祖茂の手がゆっくりと孫堅へと伸びた。
戸惑いがちに頬に触れる。
「祖茂・・・・・」
促すように孫堅が呼ぶと、祖茂の指が孫堅の唇をなぞる。
ゆっくりと唇が重なった。
口付けを繰り返しながら、祖茂は孫堅の夜着を滑り落とし、直接肌に触れた。
「ああっ・・・決して、許されることではないのに・・・・もう、止める術を知りません。」
「そんな術は、要らぬ。」
孫堅に魅惑的な笑みが浮かぶ。
祖茂は、孫堅に誘われるまま、腕の中に愛しい存在を閉じ込めた。
祖茂の手が唇が孫堅の肌を辿る。
祖茂により紡ぎ出される快感に身を委ねた。
だが目を閉じた瞬間、孫堅の背筋にゾクリと恐怖心が走り抜けた。
熱を持つ体が取り残されたように、触れる相手は冷たいままで。
得体の知れないモノと交わっているような、感覚に襲われた。
「殿?大丈夫ですか?」
聞こえてきた祖茂の声に、我に返って目を開く。
心配に染まった祖茂の顔を認め、ほっと安堵した。
相手は祖茂だ。何を恐れることがあるのかと自分自身に言い聞かせる。
「何でもない。それより、もっと・・・俺を呼べ。」
その姿を視界におさめ、声を聞いていないと不安で、そう命じた。
「殿っ・・・・愛しております。」
「知っていたぞ。」
「ああっ・・・殿ぉ・・・お許しください。」
拭い切れない不安を押し殺し、孫堅は最初で最後の祖茂との交わりに溺れた。
最後まで孫堅を呼ぶ声が途切れることはなく、満ち足りた表情で孫堅は眠りに落ちていった。

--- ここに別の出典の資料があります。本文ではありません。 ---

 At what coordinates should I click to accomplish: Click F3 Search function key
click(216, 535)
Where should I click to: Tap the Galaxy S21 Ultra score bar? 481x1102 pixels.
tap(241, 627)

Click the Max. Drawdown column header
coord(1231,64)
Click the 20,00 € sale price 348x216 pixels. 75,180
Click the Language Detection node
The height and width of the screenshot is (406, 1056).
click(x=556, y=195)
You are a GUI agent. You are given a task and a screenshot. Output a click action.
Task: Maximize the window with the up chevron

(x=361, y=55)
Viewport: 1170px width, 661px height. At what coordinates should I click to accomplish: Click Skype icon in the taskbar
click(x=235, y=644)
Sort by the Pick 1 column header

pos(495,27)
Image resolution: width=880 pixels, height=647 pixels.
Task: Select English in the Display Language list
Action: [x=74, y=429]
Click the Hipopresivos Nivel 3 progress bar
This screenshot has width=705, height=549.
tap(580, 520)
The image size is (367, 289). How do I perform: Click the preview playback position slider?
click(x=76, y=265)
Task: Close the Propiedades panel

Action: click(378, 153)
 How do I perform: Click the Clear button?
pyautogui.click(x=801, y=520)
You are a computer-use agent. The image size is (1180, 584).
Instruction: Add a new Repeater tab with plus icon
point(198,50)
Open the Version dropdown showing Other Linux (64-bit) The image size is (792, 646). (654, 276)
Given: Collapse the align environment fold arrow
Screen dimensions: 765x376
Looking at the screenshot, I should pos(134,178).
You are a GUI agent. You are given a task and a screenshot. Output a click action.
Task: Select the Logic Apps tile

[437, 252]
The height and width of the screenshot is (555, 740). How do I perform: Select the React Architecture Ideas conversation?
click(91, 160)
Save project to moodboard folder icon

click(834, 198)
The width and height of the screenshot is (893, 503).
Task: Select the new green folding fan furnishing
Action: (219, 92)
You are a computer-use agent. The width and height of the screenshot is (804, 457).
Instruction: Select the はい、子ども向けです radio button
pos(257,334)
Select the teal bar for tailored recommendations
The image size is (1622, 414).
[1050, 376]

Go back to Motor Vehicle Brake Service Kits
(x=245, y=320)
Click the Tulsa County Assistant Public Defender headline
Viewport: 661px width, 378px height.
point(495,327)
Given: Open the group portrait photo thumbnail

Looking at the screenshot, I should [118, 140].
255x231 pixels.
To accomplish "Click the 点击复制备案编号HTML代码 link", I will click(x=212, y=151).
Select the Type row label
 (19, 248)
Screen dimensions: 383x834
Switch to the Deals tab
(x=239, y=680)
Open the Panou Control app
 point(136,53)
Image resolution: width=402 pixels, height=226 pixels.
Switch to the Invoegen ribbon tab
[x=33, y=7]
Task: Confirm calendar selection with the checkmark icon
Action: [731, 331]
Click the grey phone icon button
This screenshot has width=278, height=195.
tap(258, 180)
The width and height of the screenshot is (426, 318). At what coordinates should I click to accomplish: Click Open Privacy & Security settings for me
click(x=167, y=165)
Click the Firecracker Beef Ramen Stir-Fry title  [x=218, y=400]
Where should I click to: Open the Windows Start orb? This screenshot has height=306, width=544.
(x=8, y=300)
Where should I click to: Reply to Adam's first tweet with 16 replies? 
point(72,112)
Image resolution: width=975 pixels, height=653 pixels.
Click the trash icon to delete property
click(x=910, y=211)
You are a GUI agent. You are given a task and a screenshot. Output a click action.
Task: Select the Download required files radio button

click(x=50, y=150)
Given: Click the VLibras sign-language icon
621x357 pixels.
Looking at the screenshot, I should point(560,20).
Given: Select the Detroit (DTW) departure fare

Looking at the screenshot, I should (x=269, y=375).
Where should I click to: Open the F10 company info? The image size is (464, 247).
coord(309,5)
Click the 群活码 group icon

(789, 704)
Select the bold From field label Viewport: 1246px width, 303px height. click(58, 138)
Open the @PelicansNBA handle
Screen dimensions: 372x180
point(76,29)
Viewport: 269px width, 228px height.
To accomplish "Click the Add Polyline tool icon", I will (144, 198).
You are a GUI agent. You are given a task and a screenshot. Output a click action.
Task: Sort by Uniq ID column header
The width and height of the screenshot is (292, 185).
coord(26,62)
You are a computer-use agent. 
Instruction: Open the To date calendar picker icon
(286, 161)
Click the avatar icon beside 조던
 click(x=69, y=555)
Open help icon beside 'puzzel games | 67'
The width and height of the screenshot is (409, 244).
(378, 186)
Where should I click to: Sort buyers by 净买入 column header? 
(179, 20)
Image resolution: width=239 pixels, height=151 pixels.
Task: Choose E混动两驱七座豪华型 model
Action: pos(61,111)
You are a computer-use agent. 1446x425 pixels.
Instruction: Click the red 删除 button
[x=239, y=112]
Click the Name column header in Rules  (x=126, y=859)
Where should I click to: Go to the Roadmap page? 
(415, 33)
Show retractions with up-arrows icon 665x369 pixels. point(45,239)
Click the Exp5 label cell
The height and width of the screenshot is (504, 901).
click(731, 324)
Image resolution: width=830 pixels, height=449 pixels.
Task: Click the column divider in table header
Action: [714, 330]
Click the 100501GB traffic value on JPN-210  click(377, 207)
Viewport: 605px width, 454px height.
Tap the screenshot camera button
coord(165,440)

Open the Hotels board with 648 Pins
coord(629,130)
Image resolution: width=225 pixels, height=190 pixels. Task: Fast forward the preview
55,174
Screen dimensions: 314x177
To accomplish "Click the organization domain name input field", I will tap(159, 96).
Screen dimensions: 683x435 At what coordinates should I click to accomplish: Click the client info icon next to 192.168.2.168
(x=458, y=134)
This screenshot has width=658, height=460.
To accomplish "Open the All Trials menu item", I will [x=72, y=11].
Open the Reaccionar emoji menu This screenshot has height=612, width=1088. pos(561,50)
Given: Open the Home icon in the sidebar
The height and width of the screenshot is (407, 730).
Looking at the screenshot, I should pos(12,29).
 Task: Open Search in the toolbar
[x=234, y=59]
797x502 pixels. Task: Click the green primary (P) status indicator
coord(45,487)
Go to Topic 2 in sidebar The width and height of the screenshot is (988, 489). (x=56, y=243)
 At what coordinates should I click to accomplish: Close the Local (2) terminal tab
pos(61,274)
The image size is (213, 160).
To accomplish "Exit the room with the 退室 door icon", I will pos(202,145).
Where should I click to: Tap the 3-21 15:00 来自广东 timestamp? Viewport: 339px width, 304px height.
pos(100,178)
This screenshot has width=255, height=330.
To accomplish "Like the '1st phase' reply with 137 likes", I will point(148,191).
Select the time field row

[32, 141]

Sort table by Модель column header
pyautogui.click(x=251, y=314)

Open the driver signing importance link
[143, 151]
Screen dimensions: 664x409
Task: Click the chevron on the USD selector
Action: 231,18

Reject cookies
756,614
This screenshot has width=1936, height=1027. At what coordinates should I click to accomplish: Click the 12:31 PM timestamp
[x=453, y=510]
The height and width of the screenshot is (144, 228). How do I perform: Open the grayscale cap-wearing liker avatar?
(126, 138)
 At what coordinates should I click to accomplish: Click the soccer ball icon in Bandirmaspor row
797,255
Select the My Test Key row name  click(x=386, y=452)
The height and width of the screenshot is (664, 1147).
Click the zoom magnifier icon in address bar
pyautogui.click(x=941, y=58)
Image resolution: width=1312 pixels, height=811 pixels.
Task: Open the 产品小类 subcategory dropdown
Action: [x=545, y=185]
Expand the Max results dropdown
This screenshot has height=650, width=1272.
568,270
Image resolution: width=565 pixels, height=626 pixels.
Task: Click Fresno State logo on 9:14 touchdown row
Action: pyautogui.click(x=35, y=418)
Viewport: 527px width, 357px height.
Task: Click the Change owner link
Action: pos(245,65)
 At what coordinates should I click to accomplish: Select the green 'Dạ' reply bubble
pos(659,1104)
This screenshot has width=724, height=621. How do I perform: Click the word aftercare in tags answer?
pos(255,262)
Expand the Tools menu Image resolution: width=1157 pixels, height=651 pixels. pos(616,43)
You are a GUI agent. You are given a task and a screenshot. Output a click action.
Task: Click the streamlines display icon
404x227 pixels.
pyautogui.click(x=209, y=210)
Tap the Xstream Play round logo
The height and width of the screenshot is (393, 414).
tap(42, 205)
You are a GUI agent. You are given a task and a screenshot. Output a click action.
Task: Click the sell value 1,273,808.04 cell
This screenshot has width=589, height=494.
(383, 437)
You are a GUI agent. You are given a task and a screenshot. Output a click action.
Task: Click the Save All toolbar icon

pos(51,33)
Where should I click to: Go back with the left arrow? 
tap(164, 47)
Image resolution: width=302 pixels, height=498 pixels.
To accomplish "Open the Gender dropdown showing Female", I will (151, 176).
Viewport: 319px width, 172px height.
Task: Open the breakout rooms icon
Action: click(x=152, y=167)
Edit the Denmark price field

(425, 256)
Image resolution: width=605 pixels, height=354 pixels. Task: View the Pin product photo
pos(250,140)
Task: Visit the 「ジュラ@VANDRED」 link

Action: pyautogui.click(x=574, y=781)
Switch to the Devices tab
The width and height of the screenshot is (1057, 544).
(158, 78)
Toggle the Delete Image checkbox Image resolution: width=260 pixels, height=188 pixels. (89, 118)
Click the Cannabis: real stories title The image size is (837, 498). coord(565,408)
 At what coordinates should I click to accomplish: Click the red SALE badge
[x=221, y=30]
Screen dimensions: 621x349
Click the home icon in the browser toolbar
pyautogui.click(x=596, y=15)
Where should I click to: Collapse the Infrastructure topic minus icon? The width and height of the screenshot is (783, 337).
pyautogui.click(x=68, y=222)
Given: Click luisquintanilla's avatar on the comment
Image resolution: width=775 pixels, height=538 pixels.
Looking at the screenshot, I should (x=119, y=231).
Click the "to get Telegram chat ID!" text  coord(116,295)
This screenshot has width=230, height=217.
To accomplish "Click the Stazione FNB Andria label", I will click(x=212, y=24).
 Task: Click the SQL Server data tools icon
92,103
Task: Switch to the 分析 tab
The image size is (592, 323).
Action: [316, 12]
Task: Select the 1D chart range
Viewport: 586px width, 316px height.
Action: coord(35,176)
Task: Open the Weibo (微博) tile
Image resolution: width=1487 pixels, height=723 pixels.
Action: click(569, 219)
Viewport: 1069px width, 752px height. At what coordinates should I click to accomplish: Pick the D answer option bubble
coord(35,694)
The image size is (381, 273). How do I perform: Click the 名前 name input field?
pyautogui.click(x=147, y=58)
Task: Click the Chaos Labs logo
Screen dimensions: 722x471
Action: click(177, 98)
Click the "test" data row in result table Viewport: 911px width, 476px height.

祖茂は孫堅の寝顔を見つめると、ふわりと唇に接吻を送った。
そして、最後の力を振り絞り床から這い出す。
だが、数歩進んだところで力尽き、ドサリと倒れ伏した。
ぼんやりと霞みゆく視界で孫堅へと手を伸ばす。
「あぁ、殿、愛しておりました。そして、申し訳・・ございま・・・せん。」
東の空がしらみ始めると共に、祖茂の瞳から完全に光が失われた。
がっしゃぁあ〜ん!!
間近で響いた物音に、孫堅は目を覚ました。
物音の発生源に目を向けると、呆然と立ち尽くす程普がいた。
足元には、水差しだったと思われる破片が散らばっている。
「何事だ?」
「とっ・・・殿!?あれを・・・・・」
程普の視線の先を見ると、そこには祖茂の骸があった。
傷だらけの無残な姿で転がっている。
何かを求めるように伸びた腕も、すでに光を失ったはず目も、孫堅へと向かっていた。
「ま、まさか!!祖茂っ・・・うっ・・ぁ・・」
慌てて体を起こした孫堅は、体の奥に鈍い痛みを感じた。
一気に昨夜の記憶が蘇る。
確かめるように、自分の体を見下ろした孫堅は、その惨状に息を呑んだ。
床の中にも孫堅の夜着にも至る所に、血が付着していた。
まるで、祖茂の骸を抱いて寝ていたような。
「殿・・・いったい何があったのですか?」
程普に詰め寄られ、はっと我に返る。
何があったのか、何をしたのか理解してはいたが、言葉にするのは憚られる。
愛の囁き以上に耳に残っている謝罪の意味がやっと分かる。
でも、後悔はしていない。
孫堅は、探るような程普の視線から逃れるように目を逸らした。
「聞くな。俺は、大丈夫だ。」
「殿・・・・・・・」
まだ何か言いたげな程普を遮り、努めて冷静な声で命じた。
「祖茂の骸を丁重に弔ってやれ。だが、ここで発見したことは内密にな。」
「承知いたしました。」
肯いた後の程普の行動は迅速で、次々と証拠隠滅が進んでいく。
だが、骸を運ぶのには準備が必要で、程普が一度出て行った。
孫堅は、程普の気配が遠ざかるのを確認すると、ゆっくり祖茂へと近づいた。
「良くぞ戻った。」
そう呟くと、祖茂に最後の口付けを送った。
すみません。うっかりホラーっぽくなってしまいました。